(TASK STATEMENT)
Can you output, word for word, the rows from the very first line through the line containing "Screen dimensions: 1225x980 point(27,373)", both ends included?

(SUPPLIED DATA)
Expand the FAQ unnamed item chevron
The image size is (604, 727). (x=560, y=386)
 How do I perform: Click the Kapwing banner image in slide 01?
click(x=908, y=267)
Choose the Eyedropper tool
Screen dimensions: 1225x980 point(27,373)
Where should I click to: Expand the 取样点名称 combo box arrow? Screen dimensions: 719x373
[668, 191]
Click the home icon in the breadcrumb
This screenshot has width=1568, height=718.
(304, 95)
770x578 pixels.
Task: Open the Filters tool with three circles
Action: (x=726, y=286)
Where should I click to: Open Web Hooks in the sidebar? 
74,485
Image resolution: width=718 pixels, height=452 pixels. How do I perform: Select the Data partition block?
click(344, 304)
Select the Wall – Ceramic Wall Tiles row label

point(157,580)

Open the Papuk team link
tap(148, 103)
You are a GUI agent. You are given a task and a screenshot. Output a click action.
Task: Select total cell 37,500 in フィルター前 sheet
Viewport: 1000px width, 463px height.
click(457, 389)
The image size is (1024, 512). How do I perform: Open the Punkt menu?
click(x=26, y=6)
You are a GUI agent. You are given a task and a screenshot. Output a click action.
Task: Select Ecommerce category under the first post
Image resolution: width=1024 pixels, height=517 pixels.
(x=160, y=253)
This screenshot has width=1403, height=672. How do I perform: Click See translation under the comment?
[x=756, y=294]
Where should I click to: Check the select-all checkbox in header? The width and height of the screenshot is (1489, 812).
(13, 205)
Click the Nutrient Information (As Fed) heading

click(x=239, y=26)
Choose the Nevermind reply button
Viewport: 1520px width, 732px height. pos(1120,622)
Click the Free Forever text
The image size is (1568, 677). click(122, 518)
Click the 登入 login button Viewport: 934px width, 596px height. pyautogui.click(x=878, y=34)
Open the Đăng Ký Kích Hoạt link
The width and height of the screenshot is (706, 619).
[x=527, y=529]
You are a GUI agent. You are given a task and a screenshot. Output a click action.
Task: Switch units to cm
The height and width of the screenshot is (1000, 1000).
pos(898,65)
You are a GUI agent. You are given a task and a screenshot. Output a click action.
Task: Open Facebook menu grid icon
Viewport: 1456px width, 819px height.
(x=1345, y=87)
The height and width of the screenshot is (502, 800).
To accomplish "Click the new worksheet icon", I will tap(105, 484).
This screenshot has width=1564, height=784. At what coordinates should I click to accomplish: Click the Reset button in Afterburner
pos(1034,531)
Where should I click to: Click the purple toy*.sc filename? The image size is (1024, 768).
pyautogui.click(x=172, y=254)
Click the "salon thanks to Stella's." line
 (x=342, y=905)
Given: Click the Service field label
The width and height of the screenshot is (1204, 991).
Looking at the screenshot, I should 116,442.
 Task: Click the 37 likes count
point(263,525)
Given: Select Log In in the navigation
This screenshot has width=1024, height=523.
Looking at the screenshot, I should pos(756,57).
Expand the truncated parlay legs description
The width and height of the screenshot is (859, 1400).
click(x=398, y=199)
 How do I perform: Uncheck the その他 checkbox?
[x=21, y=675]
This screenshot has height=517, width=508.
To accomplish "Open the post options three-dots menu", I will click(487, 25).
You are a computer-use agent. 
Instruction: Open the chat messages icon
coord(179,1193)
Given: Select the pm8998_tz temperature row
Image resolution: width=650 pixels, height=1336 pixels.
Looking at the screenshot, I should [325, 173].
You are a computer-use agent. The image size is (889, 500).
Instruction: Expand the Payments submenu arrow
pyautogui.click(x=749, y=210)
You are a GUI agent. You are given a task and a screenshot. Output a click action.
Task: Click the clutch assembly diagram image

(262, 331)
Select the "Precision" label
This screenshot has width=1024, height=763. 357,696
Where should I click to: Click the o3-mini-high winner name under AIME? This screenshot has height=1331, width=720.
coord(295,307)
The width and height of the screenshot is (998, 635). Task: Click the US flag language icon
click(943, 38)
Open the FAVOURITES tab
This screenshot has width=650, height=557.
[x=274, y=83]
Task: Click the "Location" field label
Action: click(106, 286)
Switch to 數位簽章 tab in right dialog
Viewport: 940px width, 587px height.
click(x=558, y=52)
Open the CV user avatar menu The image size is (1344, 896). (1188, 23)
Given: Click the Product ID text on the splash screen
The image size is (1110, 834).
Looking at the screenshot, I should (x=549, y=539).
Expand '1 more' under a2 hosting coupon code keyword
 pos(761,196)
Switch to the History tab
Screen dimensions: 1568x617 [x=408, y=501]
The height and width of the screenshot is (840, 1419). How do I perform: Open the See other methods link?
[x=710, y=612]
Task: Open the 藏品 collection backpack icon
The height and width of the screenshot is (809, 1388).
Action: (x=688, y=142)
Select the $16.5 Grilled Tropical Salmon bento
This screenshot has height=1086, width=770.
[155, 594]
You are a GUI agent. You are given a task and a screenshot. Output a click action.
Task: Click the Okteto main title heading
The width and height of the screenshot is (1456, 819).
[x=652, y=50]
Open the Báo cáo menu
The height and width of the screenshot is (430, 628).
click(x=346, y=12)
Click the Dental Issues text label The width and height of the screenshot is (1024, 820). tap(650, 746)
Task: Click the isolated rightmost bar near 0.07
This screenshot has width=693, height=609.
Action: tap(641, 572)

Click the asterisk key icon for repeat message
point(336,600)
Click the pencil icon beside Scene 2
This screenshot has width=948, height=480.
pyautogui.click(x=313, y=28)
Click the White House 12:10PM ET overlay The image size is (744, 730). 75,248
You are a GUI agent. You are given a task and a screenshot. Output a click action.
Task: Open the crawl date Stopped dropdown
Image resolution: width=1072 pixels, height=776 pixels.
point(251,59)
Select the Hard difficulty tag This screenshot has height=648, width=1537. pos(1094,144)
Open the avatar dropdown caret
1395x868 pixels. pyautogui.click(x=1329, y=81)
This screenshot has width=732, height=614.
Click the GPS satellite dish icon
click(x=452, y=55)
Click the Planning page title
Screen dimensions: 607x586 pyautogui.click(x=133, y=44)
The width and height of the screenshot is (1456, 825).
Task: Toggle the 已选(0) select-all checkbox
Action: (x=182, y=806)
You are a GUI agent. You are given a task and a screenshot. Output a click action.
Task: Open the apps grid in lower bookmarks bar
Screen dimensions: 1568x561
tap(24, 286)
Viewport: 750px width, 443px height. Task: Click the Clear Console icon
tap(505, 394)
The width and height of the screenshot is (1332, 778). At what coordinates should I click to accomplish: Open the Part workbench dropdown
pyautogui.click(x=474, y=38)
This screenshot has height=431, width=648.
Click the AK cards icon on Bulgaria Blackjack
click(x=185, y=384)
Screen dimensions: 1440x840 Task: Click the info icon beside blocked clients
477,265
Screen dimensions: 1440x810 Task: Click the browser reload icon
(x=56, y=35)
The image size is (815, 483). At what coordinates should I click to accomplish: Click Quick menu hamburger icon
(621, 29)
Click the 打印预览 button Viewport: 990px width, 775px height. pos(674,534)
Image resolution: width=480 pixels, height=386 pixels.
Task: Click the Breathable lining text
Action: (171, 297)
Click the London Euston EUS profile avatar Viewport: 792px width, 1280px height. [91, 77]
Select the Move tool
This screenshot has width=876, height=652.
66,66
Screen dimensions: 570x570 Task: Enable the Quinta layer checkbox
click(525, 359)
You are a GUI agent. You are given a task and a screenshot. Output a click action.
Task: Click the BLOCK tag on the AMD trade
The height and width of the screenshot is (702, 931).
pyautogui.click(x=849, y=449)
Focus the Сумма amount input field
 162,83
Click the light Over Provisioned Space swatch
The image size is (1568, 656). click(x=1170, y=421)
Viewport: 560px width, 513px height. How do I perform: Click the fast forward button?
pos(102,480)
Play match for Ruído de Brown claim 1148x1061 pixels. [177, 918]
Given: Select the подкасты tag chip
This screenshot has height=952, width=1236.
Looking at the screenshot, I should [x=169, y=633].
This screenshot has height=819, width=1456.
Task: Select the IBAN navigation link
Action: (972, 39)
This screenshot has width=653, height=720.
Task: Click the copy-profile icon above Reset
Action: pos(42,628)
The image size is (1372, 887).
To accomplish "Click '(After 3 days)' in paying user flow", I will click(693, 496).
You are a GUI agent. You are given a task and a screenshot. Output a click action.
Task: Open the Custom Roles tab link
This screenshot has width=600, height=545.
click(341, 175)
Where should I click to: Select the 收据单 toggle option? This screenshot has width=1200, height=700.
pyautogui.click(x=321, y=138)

(RESULT OF THIS TASK)
Expand the FAQ unnamed item chevron
The image size is (604, 727). (x=560, y=386)
 How do I perform: Click the Kapwing banner image in slide 01?
click(x=908, y=267)
Choose the Eyedropper tool
Screen dimensions: 1225x980 point(27,373)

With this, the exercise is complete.